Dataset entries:
• • • • •

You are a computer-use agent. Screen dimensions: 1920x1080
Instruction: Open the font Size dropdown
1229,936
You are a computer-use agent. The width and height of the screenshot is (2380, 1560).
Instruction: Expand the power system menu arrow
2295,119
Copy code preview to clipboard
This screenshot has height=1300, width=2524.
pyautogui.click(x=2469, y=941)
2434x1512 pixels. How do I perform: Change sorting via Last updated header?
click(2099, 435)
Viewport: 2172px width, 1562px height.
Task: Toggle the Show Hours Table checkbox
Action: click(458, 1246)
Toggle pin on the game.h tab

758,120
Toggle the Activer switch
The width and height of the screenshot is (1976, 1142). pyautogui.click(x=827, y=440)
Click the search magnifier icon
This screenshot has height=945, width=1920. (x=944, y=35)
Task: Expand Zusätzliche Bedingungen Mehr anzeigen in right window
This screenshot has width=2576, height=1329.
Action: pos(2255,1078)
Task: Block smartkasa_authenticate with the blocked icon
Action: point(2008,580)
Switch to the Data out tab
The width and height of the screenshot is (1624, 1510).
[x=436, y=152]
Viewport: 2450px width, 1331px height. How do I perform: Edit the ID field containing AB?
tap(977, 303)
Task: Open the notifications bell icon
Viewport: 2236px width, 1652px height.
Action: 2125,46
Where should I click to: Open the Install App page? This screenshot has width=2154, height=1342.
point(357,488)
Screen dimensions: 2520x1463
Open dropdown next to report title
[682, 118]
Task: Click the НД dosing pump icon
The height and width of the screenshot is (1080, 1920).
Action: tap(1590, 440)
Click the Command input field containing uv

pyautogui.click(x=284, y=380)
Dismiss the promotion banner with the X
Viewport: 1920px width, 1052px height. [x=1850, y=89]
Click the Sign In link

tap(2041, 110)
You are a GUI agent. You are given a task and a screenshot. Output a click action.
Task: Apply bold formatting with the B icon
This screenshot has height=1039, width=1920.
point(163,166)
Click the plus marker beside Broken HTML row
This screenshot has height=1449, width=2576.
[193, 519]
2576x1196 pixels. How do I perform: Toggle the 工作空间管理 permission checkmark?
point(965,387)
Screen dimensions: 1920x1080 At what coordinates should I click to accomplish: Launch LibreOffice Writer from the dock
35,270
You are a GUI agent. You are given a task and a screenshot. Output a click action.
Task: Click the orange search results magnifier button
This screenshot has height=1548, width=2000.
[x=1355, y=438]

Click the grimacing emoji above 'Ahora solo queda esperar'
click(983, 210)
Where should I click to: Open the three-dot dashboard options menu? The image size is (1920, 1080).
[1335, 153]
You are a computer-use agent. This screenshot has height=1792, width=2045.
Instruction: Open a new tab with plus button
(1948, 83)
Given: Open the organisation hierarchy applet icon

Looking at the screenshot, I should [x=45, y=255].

• • • • •

→ Try it
The lines to output run from the one containing "Given: Open the" through the last line of the records above; repeat them exactly and nothing more.

→ Answer to the problem
Given: Open the organisation hierarchy applet icon

Looking at the screenshot, I should [x=45, y=255].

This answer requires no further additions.